My gut kind of says that this isn't all about you needing space and her being clingy---she's not blackmailing you to get you to stay, rather, she's having emotional problems. It sounds really sad, honestly, and unfortunate that you aren't feeling at all compassionate or concerned about how poorly she's coping insofar as it being a drag on your life.

Whether or not you want to be a friend to her and suggest she see a counselor to learn to manage stress, or whether you want to be someone who isn't a friend and decide to treat her without compassion is up to you. She may be someone you're dating, but she deserves to also be treated kindly as you should anyone you are friends with, even as you're breaking it off with her. I don't think you're a good match for her, but you don't have to act like an asshole. Just be firm, break it off, and don't make her feel worse than she does by making her feel like she's someone who deserves to be treated meanly.
posted by anniecat at 1:54 PM on January 24, 2011 [3 favorites]


Do you actually like being in a relationship with her? Because it doesn't sound like you do. Perhaps when you say 'I need more space' she is hearing 'I want to break up with you' because you actually do want to break up with her.

Her reactions seem inappropriate as to scale, but I think it's at least as likely that she is not dealing with her emotions well as that she is engaging in "emotional blackmail." People with tremendous fears of abandonment, of every gender, often break down into crying balls of terror when they feel like a relationship is ending. This is not an appropriate or a healthy reaction, but it's an honest reaction.

It sounds like you guys should break up, because neither of you seems to be getting what you want out of this relationship.
posted by Sidhedevil at 2:52 PM on January 24, 2011


Does it really matter who's wrong and who's right? This relationship isn't working for either of you, so you should end it.

(FWIW, it's probably somewhere in the middle... she's clingy AND you're an a-hole.)
posted by J. Wilson at 5:31 PM on January 24, 2011 [2 favorites]


Wait a minute - it's not clear to me how much you guys see each other TOTAL - like, do you live together24/7 and you want A night off, or do you ONLY see her on the weekends and want one of THOSE nights off?

That makes a huge difference.

(If I missed something someone please correct me.)
posted by tristeza at 5:41 PM on January 24, 2011 [1 favorite]


Is she needy or is it me?

Could be neither.

Maybe I am an a-hole but .... Remember, all I've asked for is 1 night to myself a weekend.

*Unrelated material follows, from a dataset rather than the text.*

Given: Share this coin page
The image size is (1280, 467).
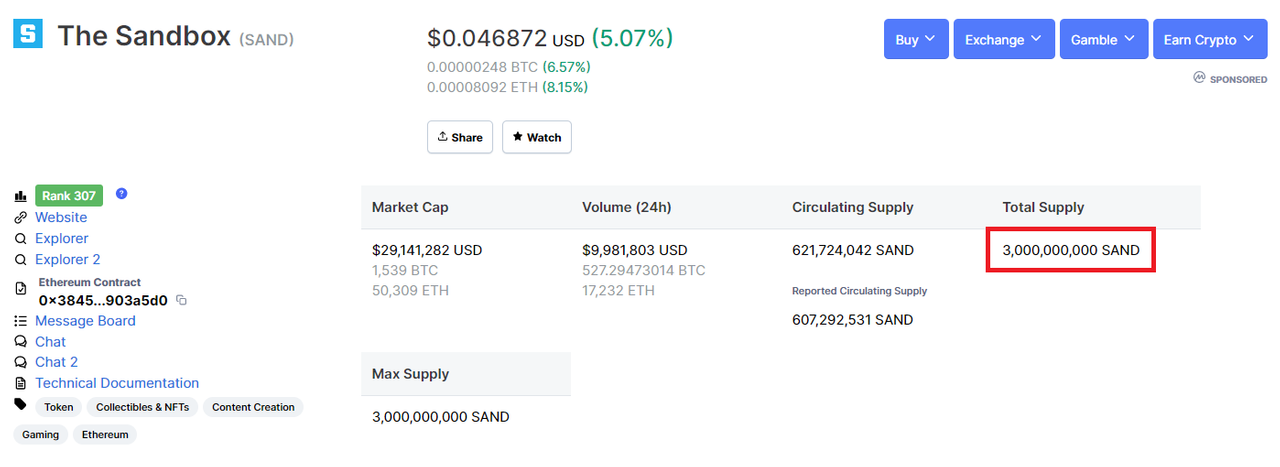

No, you are not. Nor a jerk or cold or distant or any of those things for that matter.
You need what you need, that's all.
posted by xm at 9:13 PM on January 24, 2011


Run - run now.
posted by Bron-Y-Aur at 9:48 PM on January 24, 2011


I agree that you need space, but how you approach it makes a huge difference. If you blow off what she thought were plans at the last minute, that sucks. If I think I am spending the weekend with a boyfriend and at 7pm on Saturday he's all "ok I'm gonna go do something else now" I'd be annoyed. What, am I boring him? Thanks a lot. Especially if I knew this was the only time we'd be seeing each other during the week and was looking forward to it. I understand her need to be able to count on times that she will spend with you. I like having plans and knowing what's going to happen, but I am adaptable to changes in the plan so long as they are made in a timely fashion. If you want to do something on a weekend night, do you tell her in advance and offer her a different time? (i.e. call her on Tuesday: "I made plans with Bob for Saturday night, so let's maybe have date night on Thursday instead this week?") BREAKING your plans is a different story. This was what really got to me about my ex- he would spring plan changes on me at the very last minute, even though he knew about them in advance AND we had also already made plans. I found it disrespectful and just really irritating. That's different than me not wanting him to have any time to himself (which I did want.) I just wished he could have told me far enough in advance that I could make plans of my own to do something else. I think the reason he did that was just because he was non-confrontational and avoiding making me upset (by breaking plans) but in fact by waiting until the last possible minute he made the situation worse than it would have been. We both had our problems, but appropriate communication was his big one.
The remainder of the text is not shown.